The Court of Appeal (Lord Phillips of Worth Matravers MR dissenting) held:
(1) The employment tribunal had jurisdiction to hear an unfair dismissal claim under section 94(1) of the Employment Rights Act 1996 where the claimant's employment was in Great Britain. That test had to be applied with a degree of flexibility and, in borderline cases, would depend on an assessment of all the circumstances of the employment. In the case of international airline pilots the place where their contract based them did throw light on where they were employed, and, because of the way their contracts of employment required them to live and work, the pilots based in London were in employment in Great Britain for the purposes of making unfair dismissal claims under the 1996 Act, whereas the other pilots were not so employed.
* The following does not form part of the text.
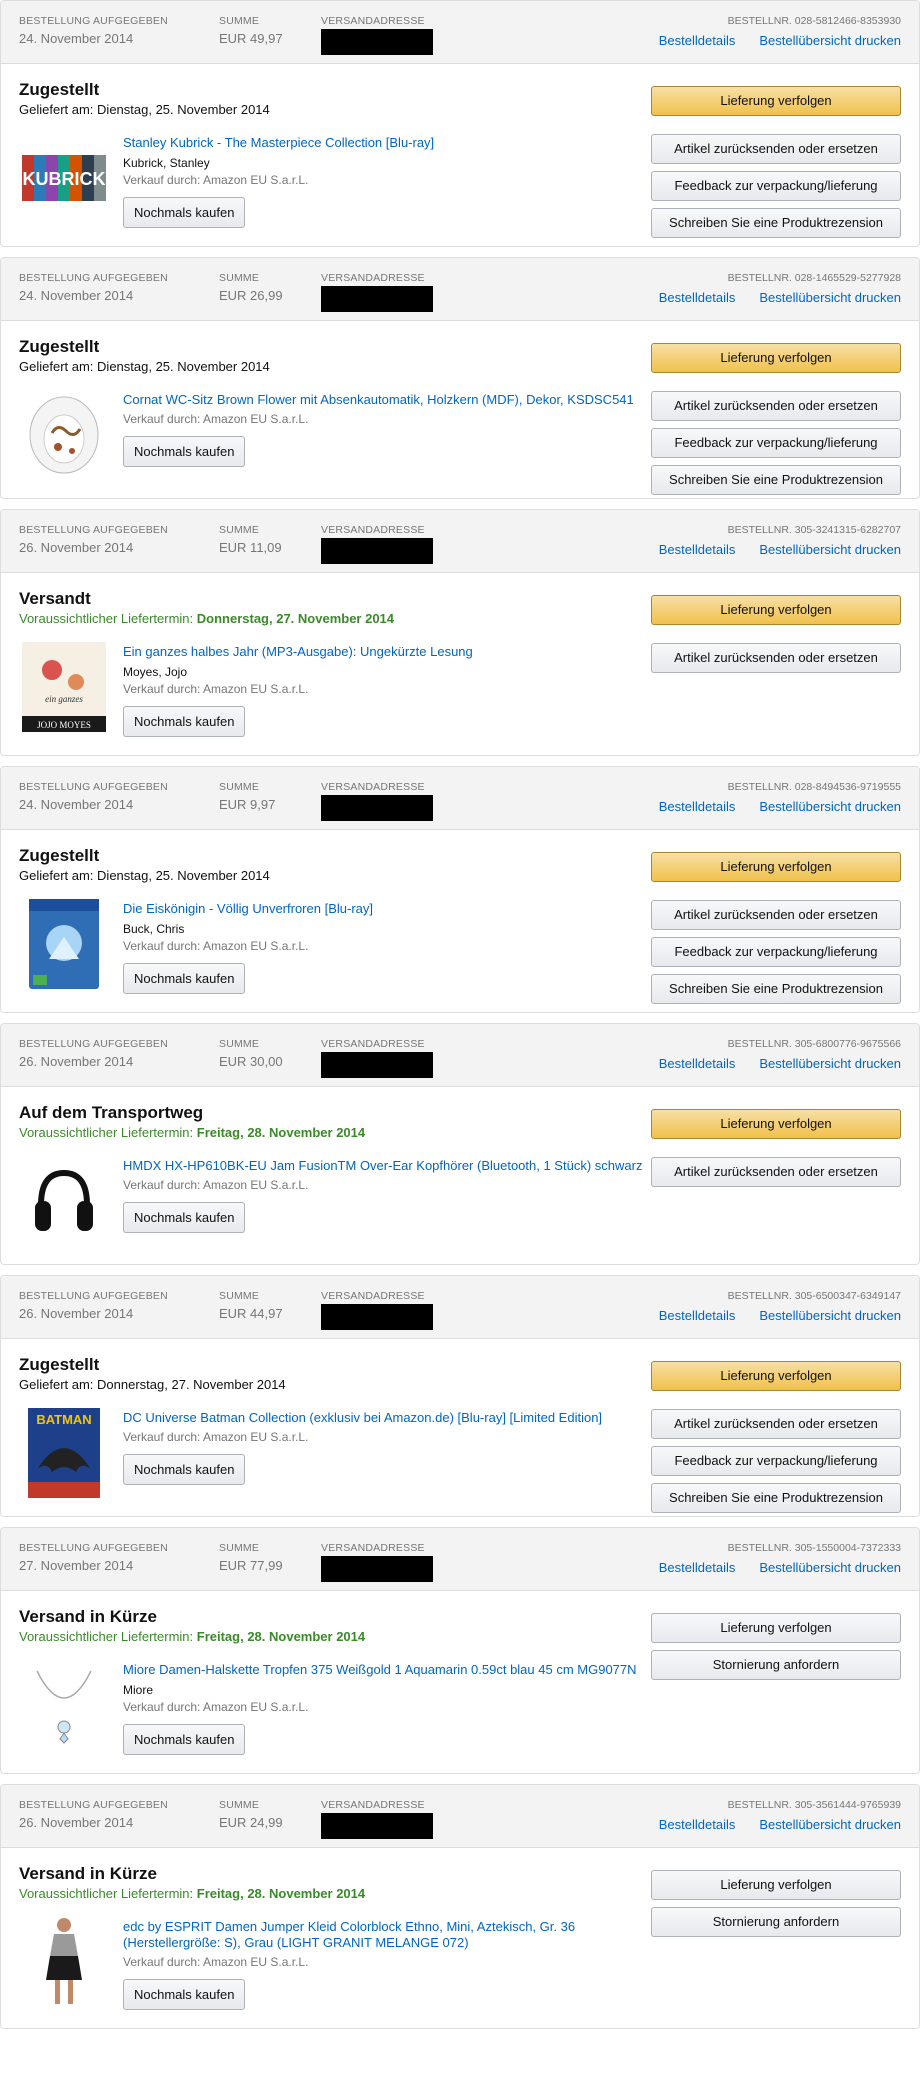 The width and height of the screenshot is (922, 2078). I want to click on svg-text: BATMAN, so click(64, 1420).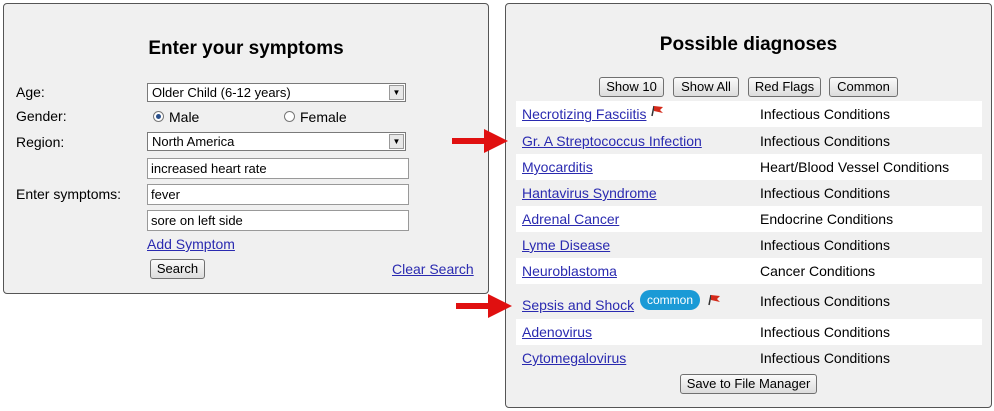 The height and width of the screenshot is (411, 994). Describe the element at coordinates (748, 44) in the screenshot. I see `diagnoses-title: Possible diagnoses` at that location.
(2) The employment tribunal had the power to stay the applicants' contractual claims under rule 10(1)(2)(h) of the Employment Tribunals Rules of Procedure 2004 if it concluded that England was not an appropriate forum in which to bring those claims, and, since the claims were advanced against Hong Kong employers under contracts of employment governed by Hong Kong law, in respect of which the Hong Kong Labour Tribunal had jurisdiction, Hong Kong was, prima facie, the more appropriate forum. But, on the basis that the unfair dismissal claims of the London-based pilots were to proceed before the employment tribunal in England, that tribunal was the more appropriate forum to hear their contractual claims also.

The appeals of the London-based pilots were allowed. The other appeals were dismissed.

Appearances: David Griffith-Jones QC and Joanna Heal (Simpson Millar) for the pilots; Christopher Jeans QC and Anya Proops (Eversheds) for the employers.